> Data supplied:
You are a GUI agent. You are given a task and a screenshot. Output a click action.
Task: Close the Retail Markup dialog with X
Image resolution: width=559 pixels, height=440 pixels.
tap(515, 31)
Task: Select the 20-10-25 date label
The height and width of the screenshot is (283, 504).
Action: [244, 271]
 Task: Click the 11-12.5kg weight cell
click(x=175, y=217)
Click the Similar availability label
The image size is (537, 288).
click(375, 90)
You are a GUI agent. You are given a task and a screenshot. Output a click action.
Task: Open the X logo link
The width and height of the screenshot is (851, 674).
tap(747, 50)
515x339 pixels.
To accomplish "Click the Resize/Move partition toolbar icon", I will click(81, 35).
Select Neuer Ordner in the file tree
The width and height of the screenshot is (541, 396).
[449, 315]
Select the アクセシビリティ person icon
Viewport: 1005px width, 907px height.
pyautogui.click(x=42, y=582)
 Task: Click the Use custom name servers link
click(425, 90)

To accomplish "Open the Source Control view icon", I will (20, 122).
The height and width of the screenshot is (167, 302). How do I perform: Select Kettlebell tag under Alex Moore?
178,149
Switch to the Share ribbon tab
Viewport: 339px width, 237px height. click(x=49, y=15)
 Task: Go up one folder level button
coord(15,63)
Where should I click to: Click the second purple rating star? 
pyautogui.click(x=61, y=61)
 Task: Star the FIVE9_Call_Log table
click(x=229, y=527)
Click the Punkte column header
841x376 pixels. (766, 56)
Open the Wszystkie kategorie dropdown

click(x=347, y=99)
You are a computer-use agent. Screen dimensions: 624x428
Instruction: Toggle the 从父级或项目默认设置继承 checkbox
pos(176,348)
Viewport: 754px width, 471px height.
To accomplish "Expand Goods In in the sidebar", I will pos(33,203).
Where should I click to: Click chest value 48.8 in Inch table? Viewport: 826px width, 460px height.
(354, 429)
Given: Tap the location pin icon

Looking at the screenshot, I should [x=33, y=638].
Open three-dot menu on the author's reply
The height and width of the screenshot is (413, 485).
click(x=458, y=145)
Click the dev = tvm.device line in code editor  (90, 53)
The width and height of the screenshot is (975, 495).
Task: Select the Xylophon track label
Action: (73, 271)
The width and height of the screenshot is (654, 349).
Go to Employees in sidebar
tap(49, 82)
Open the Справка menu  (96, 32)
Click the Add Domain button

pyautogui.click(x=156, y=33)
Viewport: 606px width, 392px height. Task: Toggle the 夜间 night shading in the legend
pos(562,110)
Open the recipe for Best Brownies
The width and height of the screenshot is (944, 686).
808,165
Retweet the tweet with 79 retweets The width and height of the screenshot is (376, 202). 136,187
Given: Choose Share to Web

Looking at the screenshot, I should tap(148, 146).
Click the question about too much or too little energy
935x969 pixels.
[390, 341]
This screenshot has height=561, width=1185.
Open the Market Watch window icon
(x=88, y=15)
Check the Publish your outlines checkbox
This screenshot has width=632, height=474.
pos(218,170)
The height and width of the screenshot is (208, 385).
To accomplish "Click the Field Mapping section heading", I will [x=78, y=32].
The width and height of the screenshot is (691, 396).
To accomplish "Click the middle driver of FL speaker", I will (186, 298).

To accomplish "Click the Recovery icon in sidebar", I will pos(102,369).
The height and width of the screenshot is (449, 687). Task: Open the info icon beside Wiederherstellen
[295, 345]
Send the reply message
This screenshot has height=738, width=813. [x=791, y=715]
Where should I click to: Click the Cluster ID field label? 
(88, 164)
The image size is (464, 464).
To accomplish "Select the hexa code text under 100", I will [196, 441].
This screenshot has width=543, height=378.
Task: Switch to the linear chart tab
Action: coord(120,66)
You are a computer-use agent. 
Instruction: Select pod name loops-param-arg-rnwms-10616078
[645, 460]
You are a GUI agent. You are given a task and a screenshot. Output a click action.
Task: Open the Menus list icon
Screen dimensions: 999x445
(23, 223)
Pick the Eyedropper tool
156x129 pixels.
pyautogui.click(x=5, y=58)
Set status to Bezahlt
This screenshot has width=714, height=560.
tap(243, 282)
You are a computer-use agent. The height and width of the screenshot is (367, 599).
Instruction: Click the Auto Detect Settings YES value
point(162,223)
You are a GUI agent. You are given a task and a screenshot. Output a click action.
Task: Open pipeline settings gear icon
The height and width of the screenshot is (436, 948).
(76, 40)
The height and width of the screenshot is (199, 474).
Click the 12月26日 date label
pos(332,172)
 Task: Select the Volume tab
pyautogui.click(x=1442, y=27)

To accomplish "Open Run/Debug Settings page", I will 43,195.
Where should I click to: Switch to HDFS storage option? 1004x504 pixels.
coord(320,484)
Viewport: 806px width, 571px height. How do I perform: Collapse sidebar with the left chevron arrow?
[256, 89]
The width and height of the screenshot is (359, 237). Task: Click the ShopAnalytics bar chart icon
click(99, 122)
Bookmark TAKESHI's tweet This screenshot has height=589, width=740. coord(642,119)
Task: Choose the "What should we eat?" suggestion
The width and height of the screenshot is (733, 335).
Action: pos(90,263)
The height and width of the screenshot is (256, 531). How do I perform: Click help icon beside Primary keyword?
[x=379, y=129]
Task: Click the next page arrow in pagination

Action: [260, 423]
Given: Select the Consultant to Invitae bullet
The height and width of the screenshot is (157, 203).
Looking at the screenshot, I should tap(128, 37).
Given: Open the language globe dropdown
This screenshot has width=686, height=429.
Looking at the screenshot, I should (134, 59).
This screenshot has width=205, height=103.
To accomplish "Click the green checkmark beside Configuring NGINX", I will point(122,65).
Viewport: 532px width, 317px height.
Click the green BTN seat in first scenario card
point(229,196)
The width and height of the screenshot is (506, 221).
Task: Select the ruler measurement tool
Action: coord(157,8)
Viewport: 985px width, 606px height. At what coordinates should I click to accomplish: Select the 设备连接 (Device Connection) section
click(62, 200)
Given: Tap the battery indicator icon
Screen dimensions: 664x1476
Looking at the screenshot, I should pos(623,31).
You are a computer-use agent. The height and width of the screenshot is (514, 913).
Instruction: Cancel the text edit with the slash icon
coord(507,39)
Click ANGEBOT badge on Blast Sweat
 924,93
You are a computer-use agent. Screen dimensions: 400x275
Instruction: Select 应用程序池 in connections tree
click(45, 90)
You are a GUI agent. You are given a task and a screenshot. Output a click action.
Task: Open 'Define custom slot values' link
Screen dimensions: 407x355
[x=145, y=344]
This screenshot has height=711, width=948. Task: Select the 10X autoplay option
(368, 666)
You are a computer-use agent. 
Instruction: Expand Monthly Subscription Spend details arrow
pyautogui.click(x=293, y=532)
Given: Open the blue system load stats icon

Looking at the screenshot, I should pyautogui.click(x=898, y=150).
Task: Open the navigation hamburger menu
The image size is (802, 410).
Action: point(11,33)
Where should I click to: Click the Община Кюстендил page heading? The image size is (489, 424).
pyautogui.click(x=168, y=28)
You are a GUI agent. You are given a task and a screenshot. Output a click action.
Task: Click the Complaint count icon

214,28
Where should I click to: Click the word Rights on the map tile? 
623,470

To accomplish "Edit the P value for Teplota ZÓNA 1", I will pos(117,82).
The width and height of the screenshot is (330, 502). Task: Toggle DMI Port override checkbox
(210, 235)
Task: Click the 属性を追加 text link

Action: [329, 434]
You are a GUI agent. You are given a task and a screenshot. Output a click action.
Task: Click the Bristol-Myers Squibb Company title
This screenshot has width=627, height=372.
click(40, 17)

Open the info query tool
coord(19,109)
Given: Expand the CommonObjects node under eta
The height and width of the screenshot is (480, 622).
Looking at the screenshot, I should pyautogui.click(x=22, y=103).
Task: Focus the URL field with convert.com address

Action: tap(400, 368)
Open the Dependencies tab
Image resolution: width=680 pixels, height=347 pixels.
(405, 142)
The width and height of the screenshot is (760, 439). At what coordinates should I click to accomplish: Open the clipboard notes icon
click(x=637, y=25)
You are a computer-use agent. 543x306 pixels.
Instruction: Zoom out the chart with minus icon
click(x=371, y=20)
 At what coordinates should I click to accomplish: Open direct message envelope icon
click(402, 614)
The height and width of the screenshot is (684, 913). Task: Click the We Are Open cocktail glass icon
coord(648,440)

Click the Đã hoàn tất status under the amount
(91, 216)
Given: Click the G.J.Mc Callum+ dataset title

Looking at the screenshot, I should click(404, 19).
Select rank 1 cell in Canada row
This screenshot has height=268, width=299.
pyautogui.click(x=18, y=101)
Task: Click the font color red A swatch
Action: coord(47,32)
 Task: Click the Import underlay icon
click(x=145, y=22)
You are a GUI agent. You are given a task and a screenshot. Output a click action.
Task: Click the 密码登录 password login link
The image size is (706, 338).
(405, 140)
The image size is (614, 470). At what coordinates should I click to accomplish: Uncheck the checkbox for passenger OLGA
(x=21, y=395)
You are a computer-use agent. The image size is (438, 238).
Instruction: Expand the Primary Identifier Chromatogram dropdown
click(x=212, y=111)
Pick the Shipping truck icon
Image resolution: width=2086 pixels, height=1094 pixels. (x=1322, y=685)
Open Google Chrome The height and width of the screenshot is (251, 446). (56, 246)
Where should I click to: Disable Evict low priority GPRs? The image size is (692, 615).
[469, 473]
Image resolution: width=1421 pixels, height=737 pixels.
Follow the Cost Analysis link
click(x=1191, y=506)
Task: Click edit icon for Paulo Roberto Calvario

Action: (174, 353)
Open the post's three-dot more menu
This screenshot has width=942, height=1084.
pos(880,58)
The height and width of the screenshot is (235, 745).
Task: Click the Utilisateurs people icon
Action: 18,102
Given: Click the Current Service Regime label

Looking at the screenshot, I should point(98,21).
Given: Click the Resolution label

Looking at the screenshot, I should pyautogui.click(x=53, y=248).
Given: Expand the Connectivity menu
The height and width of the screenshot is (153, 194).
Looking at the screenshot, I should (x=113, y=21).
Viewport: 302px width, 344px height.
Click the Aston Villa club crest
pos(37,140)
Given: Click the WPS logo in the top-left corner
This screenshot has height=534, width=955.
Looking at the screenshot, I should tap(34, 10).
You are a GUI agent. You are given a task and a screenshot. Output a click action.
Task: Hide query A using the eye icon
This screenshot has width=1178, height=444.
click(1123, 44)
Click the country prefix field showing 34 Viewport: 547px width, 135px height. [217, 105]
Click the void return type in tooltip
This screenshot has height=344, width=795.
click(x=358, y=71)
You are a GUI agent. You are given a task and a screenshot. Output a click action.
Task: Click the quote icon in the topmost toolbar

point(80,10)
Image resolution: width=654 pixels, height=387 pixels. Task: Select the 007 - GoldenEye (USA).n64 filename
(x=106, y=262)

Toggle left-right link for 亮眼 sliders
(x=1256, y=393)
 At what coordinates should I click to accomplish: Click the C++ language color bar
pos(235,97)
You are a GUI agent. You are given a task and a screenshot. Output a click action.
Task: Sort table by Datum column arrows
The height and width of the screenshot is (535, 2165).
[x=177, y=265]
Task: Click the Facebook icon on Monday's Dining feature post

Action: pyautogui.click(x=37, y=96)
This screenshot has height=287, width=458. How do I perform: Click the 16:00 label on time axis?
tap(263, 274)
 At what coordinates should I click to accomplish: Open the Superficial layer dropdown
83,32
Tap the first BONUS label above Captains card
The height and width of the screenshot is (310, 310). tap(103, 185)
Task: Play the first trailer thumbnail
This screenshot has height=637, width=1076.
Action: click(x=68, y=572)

> Problem:
Beginning at the line with "Open three-dot menu on the author's reply" and stopping after the line with "Retweet the tweet", please write out every line of the data above exactly and nothing else.

> Answer box:
Open three-dot menu on the author's reply
The height and width of the screenshot is (413, 485).
click(x=458, y=145)
Click the dev = tvm.device line in code editor  (90, 53)
The width and height of the screenshot is (975, 495).
Task: Select the Xylophon track label
Action: (73, 271)
The width and height of the screenshot is (654, 349).
Go to Employees in sidebar
tap(49, 82)
Open the Справка menu  (96, 32)
Click the Add Domain button

pyautogui.click(x=156, y=33)
Viewport: 606px width, 392px height. Task: Toggle the 夜间 night shading in the legend
pos(562,110)
Open the recipe for Best Brownies
The width and height of the screenshot is (944, 686).
808,165
Retweet the tweet with 79 retweets The width and height of the screenshot is (376, 202). 136,187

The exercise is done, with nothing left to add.